In conclusion, we described the distinct effects of two Bcl-xL inhibitors, which were abolished in the presence of a caspase-1 inhibitor. Based on these findings, acquired drug resistance should be considered in the context of the type of cell death that is induced by the levels of specific molecules such as caspase-1.

Supplemental Information

Supplementary Figure 1.

PBL from a heathy donor (1 × 104) were treated with several concentrations of CuD or Z36, and stimulated with LPS (1 μg/ml; left panel) or ConA (5 μg/ml; right panel).
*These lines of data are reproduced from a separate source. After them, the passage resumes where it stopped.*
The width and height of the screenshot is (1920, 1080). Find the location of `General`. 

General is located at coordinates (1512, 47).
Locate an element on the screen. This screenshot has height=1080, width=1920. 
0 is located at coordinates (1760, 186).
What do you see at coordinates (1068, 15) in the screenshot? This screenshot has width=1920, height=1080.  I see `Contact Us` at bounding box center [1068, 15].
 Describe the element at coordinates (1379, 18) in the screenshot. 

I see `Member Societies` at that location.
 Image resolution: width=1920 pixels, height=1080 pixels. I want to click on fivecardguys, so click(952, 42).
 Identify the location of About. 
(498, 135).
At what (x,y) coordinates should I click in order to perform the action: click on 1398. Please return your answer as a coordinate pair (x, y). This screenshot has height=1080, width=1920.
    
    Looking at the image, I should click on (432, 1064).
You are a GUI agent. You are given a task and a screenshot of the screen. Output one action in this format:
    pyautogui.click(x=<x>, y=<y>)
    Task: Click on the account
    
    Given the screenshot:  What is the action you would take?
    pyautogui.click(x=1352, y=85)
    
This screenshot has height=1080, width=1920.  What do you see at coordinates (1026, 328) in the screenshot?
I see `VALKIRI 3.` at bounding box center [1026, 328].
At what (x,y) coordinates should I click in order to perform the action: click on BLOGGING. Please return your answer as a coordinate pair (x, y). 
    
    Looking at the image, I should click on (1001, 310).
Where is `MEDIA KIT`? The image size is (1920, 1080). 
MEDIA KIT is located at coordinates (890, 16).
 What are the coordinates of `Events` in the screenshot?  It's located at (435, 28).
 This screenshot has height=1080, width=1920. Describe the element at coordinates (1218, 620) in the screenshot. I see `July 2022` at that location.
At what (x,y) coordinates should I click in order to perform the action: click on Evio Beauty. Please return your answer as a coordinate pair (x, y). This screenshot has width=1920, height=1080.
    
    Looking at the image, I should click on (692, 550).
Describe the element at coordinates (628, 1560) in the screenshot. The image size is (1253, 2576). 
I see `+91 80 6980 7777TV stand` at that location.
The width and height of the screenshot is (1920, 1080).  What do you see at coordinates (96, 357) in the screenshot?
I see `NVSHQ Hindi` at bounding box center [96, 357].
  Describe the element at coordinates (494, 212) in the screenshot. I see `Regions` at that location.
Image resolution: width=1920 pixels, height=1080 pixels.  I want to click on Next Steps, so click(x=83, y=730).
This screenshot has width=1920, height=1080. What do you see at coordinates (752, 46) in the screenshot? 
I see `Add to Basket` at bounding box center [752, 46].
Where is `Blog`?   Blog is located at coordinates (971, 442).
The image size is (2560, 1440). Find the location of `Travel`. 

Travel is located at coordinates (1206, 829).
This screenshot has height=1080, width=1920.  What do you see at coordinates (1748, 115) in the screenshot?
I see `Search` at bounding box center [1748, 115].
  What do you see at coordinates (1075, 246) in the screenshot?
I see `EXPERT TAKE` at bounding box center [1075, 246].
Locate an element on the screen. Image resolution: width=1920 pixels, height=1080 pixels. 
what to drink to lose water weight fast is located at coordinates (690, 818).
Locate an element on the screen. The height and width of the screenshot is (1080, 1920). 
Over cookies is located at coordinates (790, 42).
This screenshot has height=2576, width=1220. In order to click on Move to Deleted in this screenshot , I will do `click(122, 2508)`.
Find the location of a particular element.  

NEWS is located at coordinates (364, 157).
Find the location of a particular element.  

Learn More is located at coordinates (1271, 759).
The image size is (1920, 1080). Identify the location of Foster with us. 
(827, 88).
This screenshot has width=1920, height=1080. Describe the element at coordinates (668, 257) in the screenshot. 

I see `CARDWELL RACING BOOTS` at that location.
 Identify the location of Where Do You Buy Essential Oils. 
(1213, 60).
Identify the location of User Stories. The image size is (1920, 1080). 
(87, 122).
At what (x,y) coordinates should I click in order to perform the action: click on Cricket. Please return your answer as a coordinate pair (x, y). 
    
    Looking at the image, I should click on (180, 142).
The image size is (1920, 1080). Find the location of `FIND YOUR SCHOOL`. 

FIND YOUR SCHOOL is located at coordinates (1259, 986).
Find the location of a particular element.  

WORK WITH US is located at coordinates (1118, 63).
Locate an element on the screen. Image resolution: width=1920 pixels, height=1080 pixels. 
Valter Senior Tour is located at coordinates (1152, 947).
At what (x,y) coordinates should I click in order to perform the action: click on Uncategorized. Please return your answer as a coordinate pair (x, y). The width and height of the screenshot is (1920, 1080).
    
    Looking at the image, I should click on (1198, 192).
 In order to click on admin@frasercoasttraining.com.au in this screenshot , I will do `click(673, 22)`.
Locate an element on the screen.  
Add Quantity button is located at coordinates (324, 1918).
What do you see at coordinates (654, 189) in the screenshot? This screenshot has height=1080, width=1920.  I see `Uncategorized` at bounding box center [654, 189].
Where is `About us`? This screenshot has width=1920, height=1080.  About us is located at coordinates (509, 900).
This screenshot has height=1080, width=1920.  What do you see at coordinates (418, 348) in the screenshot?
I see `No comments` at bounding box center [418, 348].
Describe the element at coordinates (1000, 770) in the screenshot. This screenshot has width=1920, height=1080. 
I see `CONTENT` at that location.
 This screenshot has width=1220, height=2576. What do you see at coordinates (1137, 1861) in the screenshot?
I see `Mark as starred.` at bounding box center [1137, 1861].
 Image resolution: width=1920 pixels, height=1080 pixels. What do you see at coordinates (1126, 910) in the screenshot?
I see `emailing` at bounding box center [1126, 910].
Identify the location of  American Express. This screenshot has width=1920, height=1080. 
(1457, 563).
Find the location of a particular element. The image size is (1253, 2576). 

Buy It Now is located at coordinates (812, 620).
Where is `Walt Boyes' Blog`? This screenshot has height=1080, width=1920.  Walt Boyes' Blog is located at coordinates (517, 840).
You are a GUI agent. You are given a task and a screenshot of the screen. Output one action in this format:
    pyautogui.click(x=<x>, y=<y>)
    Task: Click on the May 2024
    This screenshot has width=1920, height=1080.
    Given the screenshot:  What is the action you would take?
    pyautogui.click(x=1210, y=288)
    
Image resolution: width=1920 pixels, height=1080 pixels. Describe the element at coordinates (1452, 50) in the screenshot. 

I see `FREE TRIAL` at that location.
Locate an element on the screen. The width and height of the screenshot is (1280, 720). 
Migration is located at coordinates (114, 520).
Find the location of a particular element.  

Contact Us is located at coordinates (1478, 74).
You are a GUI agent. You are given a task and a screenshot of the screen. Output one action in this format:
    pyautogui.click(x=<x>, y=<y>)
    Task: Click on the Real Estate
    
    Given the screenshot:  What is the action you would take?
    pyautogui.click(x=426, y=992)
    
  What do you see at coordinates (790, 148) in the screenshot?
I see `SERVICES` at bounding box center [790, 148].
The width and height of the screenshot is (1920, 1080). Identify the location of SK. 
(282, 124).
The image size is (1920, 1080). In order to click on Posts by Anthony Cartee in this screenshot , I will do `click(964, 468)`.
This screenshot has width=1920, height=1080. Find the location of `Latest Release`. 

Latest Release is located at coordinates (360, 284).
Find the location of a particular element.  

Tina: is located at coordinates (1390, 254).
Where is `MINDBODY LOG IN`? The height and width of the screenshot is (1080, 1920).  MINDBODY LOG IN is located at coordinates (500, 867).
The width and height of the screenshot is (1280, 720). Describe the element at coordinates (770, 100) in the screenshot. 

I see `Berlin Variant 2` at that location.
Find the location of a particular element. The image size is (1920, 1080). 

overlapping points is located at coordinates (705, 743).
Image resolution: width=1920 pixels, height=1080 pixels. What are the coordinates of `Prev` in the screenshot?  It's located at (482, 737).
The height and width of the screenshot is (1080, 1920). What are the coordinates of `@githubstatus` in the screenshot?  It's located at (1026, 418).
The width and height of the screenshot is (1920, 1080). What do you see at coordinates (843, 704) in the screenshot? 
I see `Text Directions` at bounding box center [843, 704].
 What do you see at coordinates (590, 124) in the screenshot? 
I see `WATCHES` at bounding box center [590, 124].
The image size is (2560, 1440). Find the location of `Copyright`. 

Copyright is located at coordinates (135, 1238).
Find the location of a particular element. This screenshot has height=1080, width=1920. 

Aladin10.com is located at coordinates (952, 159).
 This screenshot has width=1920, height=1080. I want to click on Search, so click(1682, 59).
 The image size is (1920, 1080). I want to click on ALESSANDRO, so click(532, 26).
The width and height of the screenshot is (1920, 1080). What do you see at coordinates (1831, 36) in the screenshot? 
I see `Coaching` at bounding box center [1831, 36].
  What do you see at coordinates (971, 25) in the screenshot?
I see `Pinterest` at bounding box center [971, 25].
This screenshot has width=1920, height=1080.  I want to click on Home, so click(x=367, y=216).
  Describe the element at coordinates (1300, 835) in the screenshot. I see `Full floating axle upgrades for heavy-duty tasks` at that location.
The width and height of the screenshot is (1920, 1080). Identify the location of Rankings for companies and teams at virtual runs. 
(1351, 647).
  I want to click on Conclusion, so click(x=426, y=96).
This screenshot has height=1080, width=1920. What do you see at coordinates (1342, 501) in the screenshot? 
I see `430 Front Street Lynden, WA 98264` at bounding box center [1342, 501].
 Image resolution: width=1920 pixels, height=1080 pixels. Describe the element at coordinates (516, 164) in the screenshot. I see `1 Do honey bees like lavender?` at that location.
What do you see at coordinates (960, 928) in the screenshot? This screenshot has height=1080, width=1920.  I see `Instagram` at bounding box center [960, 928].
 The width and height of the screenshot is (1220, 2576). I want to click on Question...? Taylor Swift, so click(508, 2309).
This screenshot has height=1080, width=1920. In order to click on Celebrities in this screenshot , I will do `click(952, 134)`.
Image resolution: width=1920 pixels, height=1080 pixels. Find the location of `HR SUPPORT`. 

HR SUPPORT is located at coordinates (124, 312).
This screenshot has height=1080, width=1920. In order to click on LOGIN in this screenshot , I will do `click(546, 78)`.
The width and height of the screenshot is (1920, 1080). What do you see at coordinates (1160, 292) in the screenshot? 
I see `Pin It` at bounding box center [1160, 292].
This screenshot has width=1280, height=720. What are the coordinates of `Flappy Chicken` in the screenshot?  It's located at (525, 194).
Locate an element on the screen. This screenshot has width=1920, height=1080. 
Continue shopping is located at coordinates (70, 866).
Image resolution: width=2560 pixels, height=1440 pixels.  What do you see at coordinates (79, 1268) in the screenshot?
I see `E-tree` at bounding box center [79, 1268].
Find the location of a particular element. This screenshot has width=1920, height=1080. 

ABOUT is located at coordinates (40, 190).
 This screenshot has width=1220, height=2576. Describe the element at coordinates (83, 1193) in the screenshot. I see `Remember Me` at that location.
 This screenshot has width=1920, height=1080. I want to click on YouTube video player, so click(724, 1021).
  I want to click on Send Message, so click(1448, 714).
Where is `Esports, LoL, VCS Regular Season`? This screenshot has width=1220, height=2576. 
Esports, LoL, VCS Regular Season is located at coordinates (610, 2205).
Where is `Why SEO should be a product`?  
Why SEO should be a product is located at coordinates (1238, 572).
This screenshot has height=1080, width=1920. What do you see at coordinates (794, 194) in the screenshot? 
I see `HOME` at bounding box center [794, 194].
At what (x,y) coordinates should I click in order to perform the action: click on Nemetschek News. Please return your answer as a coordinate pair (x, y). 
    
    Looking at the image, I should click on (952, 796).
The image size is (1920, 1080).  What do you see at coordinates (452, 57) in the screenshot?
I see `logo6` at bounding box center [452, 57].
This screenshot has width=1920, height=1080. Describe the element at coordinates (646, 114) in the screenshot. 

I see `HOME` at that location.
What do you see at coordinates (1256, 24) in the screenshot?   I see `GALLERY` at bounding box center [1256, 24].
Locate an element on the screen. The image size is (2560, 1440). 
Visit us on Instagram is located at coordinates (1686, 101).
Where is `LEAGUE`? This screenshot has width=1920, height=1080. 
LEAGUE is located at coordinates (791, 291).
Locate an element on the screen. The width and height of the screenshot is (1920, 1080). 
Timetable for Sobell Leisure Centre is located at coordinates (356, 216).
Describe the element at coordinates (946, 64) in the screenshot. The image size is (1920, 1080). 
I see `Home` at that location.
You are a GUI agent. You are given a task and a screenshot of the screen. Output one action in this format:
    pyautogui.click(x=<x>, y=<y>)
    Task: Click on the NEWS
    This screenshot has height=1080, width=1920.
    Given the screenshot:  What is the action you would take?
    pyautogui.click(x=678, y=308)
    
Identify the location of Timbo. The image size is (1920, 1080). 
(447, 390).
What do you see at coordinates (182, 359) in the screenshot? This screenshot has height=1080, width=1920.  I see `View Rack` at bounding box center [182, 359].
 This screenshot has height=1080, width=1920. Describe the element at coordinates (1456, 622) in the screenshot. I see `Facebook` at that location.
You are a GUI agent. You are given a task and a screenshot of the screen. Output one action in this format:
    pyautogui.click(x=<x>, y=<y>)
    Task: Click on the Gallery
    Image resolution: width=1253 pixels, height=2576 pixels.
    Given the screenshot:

DOI: 10.7717/peerj.2026/supp-1

Supplementary Figure 2.

PBLs from ATL, T cell lymphoma patients, or healthy donors were treated with Z36 at the indicated concentrations for 24 h. The viability of cells was determined and expressed as the mean activity ± SD of quadruplicate wells. *P < 0.05 vs. vehicle.

DOI: 10.7717/peerj.2026/supp-2

Supplementary Figure 3.

PBLs from ATL patients were treated with CuD (0.19 μM) and/or Z36 (7.5 μM) for 24 h. The viability of cells was determined and expressed as the mean activity ± SD of quadruplicate wells. *P < 0.05 vs. vehicle.

DOI: 10.7717/peerj.2026/supp-3

CuD induces primary ATL patient cell death.

PBLs (1 × 104/well) from ATL patients were treated with 3-MA (10 mM) or PBS for 24 h, and/or CuD (0.19 μM). *P < 0.05 vs. vehicle. Cell viability was determined using the Cell Titer- Glo assay. Results are expressed as mean count relative to controls and SD from quadruplicate cultures. *P < 0.05 vs. vehicle; #P < 0.05 vs. treatment with CuD only.

DOI: 10.7717/peerj.2026/supp-4

Raw data for all figures including supplemental figures.